Defendant insists that the trial court's findings rested upon the State's closing argument and what the trial court "thought" happened. Based upon that flawed premise, Defendant argues that no evidence proved an intent to commit murder, and the armed criminal action count cannot stand if the murder conviction fails. The State correctly notes that it is the evidence presented, and reasonable inferences drawn therefrom-not a prosecutor's argument-that is the relevant factor in determining whether a reasonable fact-finder could have found Defendant guilty beyond a reasonable doubt. See State v. Johnson , 316 S.W.3d 491, 498 (Mo. App. W.D. 2010) (it is the evidence and reasonable inferences therefrom, not the prosecutor's arguments, that are relevant in assessing the sufficiency of the evidence).
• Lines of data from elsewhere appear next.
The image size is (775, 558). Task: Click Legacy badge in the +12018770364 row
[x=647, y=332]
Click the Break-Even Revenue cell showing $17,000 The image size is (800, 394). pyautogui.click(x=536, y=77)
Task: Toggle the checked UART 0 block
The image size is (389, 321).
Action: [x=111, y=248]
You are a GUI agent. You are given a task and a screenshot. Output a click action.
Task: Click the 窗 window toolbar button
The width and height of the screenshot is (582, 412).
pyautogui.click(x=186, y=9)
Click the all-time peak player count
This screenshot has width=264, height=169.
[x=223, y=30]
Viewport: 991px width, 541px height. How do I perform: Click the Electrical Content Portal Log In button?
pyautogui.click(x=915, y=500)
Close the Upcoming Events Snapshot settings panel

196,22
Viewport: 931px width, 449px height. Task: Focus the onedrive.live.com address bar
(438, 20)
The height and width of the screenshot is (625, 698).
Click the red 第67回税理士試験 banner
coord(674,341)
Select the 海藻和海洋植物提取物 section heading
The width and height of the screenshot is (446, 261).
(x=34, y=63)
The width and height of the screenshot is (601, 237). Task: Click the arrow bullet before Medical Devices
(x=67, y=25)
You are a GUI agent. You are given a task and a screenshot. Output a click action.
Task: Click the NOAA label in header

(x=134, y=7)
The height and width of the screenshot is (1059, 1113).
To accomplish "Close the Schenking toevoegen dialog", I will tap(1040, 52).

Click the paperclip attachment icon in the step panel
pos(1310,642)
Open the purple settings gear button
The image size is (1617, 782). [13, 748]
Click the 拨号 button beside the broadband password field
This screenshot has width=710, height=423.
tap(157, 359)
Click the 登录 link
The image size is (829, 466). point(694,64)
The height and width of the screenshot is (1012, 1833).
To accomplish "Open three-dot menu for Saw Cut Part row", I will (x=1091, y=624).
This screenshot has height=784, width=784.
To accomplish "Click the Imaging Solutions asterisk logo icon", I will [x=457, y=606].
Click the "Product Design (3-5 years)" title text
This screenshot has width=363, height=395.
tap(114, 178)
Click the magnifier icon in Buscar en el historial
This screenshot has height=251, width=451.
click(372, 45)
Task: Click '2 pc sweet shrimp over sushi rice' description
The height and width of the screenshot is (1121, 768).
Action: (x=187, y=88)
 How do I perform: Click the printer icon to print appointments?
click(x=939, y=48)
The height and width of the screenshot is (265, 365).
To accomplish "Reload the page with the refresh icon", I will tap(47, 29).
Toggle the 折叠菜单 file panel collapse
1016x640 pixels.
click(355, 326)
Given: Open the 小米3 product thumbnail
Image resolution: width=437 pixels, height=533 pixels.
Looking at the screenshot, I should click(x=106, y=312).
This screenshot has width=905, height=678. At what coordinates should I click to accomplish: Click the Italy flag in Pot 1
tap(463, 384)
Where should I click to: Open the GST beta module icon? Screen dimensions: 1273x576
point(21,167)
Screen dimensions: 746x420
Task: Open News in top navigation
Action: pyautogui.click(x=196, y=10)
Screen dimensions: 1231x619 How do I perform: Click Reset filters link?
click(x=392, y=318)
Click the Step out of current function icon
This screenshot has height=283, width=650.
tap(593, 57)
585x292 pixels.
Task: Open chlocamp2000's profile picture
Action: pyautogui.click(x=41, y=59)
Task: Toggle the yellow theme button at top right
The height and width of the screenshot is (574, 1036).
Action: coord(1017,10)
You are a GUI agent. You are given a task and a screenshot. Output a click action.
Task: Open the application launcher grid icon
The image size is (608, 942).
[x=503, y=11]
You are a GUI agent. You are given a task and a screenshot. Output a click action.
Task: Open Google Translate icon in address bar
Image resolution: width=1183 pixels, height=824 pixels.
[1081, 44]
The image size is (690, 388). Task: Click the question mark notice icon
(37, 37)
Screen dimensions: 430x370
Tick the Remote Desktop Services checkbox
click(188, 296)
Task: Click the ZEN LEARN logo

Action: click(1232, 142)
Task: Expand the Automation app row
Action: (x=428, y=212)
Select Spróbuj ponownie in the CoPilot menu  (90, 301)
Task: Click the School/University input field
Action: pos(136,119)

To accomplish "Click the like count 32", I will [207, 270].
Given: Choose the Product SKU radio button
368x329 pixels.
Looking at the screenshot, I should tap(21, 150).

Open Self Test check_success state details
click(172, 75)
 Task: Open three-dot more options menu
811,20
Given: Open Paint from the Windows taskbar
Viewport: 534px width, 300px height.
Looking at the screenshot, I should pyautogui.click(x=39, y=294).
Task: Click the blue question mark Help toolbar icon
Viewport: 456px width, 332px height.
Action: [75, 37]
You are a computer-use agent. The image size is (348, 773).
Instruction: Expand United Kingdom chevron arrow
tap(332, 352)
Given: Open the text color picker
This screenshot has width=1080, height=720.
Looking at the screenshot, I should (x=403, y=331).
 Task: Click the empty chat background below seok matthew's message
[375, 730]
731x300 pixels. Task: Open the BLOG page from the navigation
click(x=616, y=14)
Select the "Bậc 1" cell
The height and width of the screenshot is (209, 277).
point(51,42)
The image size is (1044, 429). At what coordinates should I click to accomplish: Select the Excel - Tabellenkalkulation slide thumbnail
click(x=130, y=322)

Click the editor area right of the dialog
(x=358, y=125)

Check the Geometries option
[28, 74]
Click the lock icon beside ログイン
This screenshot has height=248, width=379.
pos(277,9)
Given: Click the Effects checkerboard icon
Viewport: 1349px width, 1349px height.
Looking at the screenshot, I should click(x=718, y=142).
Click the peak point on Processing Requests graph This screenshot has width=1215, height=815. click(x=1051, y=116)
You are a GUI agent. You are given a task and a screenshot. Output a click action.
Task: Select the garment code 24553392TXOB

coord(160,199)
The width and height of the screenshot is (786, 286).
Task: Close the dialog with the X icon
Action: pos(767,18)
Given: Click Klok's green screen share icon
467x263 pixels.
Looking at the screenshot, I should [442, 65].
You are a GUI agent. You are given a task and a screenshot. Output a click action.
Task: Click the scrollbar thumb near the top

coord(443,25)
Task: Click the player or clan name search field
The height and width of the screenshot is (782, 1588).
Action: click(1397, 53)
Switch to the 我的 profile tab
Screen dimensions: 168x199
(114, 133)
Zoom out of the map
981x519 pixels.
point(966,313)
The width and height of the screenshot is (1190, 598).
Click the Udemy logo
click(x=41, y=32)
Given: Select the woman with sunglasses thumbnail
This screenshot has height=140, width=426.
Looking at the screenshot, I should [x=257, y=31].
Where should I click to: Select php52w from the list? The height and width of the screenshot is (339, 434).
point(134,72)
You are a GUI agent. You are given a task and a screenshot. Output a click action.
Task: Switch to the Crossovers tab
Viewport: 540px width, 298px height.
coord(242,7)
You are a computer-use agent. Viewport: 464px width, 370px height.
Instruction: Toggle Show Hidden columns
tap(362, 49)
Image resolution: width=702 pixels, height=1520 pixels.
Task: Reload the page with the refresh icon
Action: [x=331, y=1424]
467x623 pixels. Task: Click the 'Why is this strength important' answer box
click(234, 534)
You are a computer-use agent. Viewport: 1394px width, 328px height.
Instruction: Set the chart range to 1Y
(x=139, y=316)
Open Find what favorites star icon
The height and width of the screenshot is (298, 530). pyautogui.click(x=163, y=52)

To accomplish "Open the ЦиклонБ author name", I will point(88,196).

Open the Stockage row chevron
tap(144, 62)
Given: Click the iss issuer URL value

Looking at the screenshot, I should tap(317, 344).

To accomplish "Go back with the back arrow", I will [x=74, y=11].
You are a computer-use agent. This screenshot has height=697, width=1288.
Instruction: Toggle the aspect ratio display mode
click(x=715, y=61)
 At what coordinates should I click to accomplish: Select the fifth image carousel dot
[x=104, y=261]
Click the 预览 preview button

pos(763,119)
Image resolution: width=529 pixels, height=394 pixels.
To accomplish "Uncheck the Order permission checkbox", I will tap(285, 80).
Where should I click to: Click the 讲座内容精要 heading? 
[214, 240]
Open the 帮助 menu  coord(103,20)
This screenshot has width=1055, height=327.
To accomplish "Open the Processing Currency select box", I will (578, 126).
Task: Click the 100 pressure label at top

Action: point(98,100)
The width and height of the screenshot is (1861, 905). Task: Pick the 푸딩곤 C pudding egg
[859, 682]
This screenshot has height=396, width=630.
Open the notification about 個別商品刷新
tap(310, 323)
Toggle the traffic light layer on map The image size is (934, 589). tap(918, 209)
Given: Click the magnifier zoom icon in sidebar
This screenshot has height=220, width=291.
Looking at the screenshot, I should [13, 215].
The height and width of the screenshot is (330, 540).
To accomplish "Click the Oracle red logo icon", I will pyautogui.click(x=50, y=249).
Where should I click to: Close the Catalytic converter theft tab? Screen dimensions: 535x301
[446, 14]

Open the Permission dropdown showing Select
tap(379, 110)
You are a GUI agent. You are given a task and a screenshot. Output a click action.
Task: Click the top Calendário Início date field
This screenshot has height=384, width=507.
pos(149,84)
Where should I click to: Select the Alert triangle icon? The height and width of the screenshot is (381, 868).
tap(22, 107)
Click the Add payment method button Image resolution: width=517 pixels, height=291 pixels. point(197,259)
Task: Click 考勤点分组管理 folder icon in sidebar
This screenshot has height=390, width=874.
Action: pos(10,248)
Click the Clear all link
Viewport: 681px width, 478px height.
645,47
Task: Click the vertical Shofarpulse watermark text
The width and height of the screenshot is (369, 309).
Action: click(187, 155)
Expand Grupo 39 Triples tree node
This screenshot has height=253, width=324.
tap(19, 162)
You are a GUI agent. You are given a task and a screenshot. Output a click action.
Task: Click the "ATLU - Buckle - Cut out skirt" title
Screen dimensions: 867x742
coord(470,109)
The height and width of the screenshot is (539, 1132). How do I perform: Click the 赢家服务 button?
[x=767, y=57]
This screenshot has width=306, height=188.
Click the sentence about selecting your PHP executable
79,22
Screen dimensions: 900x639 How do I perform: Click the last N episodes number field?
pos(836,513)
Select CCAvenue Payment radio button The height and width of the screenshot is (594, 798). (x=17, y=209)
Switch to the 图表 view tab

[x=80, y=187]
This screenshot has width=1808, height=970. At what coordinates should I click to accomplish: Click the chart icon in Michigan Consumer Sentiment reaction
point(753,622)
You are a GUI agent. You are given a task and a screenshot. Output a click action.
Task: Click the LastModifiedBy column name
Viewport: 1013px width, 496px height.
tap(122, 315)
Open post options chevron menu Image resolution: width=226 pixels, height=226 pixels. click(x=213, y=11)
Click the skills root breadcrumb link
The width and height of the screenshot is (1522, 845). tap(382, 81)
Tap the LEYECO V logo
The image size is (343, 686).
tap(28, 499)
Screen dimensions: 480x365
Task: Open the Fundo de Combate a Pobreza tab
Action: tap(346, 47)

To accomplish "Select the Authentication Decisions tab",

Defendant's arguments based upon her view of the evidence are of no analytical value as we are required to view the evidence in the light most favorable to the State. "The reliability, credibility, and weight of witness testimony are for the fact-finder to determine. It is within the fact-finder's province to believe all, some, or none of the witness's testimony in arriving at its decision." State v. Harrell , 367 S.W.3d 122, 126 (Mo. App. S.D. 2012) (internal citation omitted).

Here, a reasonable fact-finder could find beyond a reasonable doubt from the evidence adduced that Defendant did not accidentally shoot Victim but, instead, knowingly shot him in the head with a 9 mm handgun with the purpose of causing his death. Such evidence included, among other things, that Defendant was experienced in shooting firearms, she was upset with Victim over his failing to provide her with a form that she wanted, her response to Victim's request that she call 9-1-1 of telling Victim that her phone was not working, her written plea for forgiveness, her statement that the shooting "was not on *7purpose [,]" and her inconsistent stories about what happened. Cf. id. at 127 (in the context of a changing story to explain incriminating facts, "inconsistent statements can demonstrate consciousness of guilt").

Defendant's points are denied, and her convictions are affirmed.